Although I want to, I know that if I sink my teeth into the soft sponge of the cake, it will not taste the same as how I remembered it too. It will not be the same because she did not make it.

Tipping my head back at the clear blue sky of the English summer, I sigh.

There is an unsettling feeling rustling deep in the pit of my stomach. The dull ache that brews and is gradually festering into an unspeakable sadness. I miss my wife, my children and most of all; I miss the life that we have built together.

Being back in England makes me feel like I have ventured to another planet. One that I am not a fan of. One that brings back sour memories.

Just at that moment, I feel my phone vibrate in my back pocket as I lift my hips from the wall and find my phone. Lighting up the screen is a smiling picture of Sunny's face that signals an incoming call from my favourite person.

I don't even hesitate to answer the call as I sit on the wall and stare up at the sign that now has someone else's name painted over where June's was.

"Hey, Sunshine!" I try to insert as much joy into my voice as I can but I am struggling to make myself sound pepped up.

"Hey, husband... how is it? Are you there yet? Is your family okay?"

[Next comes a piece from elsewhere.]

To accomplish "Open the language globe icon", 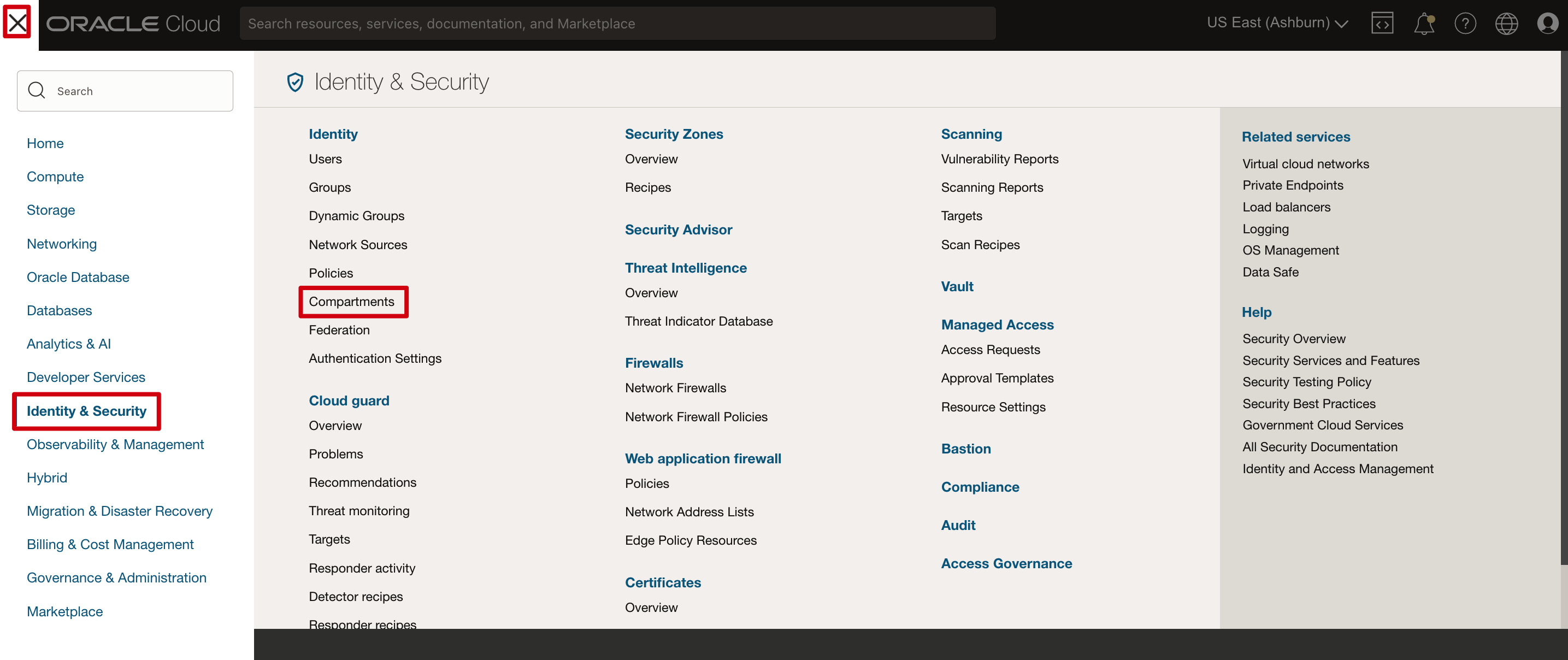I will 1506,23.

Her rush of questions causes my head to fall off into a bit of a spin but even so I take a deep breath and roll my lips to the side of my mouth.

"No... I haven't gone yet..."

The line falls deathly quiet for a moment and I take a deep breath before checking to see if the call is disconnected.

"Sunny?"

"H, you need to go, baby." Her voice is calm and restrained which is honestly a miracle considering I left her with four children, one of which is barely a week old. "You flew all that way, you need to go."